寝床が確保出来たら調べてみるかと、配られたパンと水を急いで胃に流し込み、勘定を済ませて酒場を後にした。


 ◇


 しばらく迷子になりかけながらも探索して、やっと宿屋にたどり着き、荷物を置き身軽になって外に出た頃には、太陽は沈みかかっていた。

クロは、昼に見かけた衛兵が複数人通っていた路地裏へと向かい、入っていった。

路地裏は人通りがかなり少なく、時々すれ違う人の顔が見えなくなる位には、暗かった。

見知らぬ街、しかも入り組んでいる路地裏。当然のようにまた迷子になりながらも、ぶらぶらと歩いて数分後、乾いた血痕が扇状に飛び散っている現場らしき場所を見つけた。

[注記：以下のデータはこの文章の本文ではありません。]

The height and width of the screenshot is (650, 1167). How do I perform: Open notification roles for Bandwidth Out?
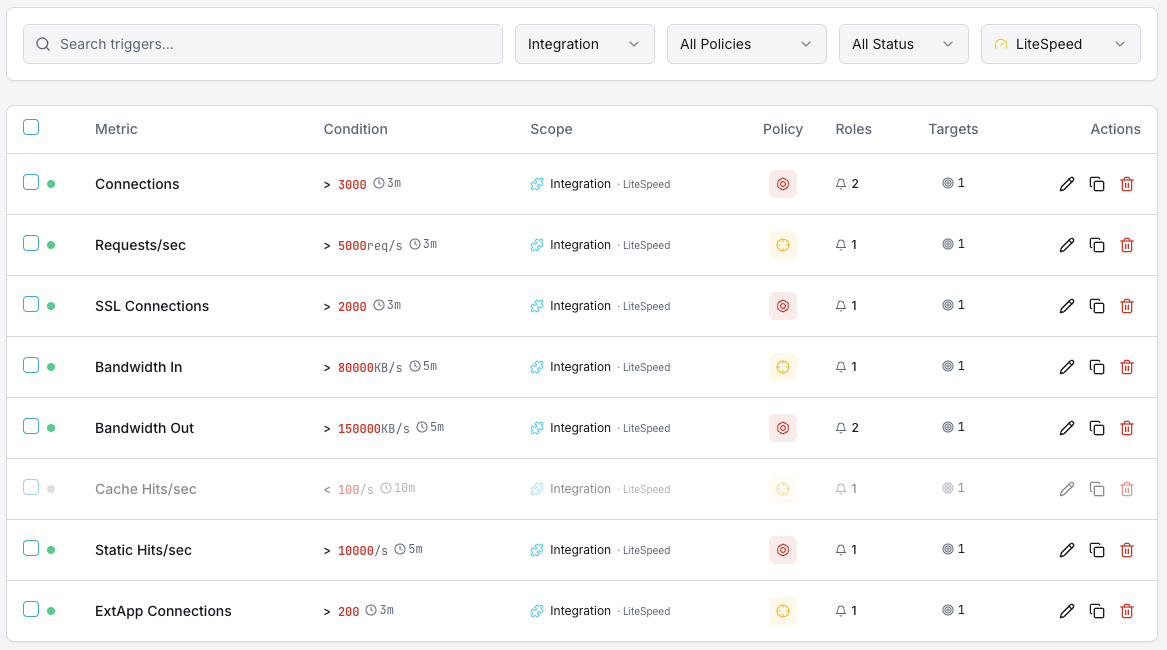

(この血痕の飛び散り様…刃物で斬った訳でも、鈍器で殴った訳でも無さそうだ。

 となると…勢いよく尖った道具で貫かれた?だが…)


 一旦現場から目を離し、後ろを振り返る。

ここは角の行き止まりであり、長い物を持って勢いよく曲がろうとしても、引っかかって派手に転ぶだろう。

 視線を戻し、行き止まりの壁を見る。

勢いよく刺すことに成功したとしても、刺された死体は動き、壁にトマトが潰れたような血痕と、尖った物がぶつかった傷が出来るだろう。

しかし、壁にはそのようなものはなかった。


(…掴んで零距離で貫いた?これが、一番あり得るか…?

 こんなことを出来るのは、相当な手慣れか。それとも…)


 まだ断定はできないかと、来た道を思い出しながら宿へと戻ろうとすると、複数人が揉めている現場に出くわした。


「よぅ、シスター様。こんなところに何用だい?」

「は、放してください!衛兵さんを呼びますよ!」

「おいおい、俺たちの質問にちゃぁんと答えてくれよ!

 それに、こんなところに来る衛兵さんなんかいないぜ?」

「違えねぇ。…あぁ、そうだ。シスター様、貧しくて可哀想な俺たちにも何か恵んでくれよぉ。」

「い、嫌ッ…!」


 どうやらシスターが、複数の悪漢に襲われているようだ。

悪漢の一人が、じっと見ているクロに気付き大声で威嚇する。


「…あ?何、ジロジロ見てんだクソガキ。ボコボコにされてぇかぁッ!?」


クロは思う。―――あぁ、かなり面倒くさい場面に出くわしたな、と…。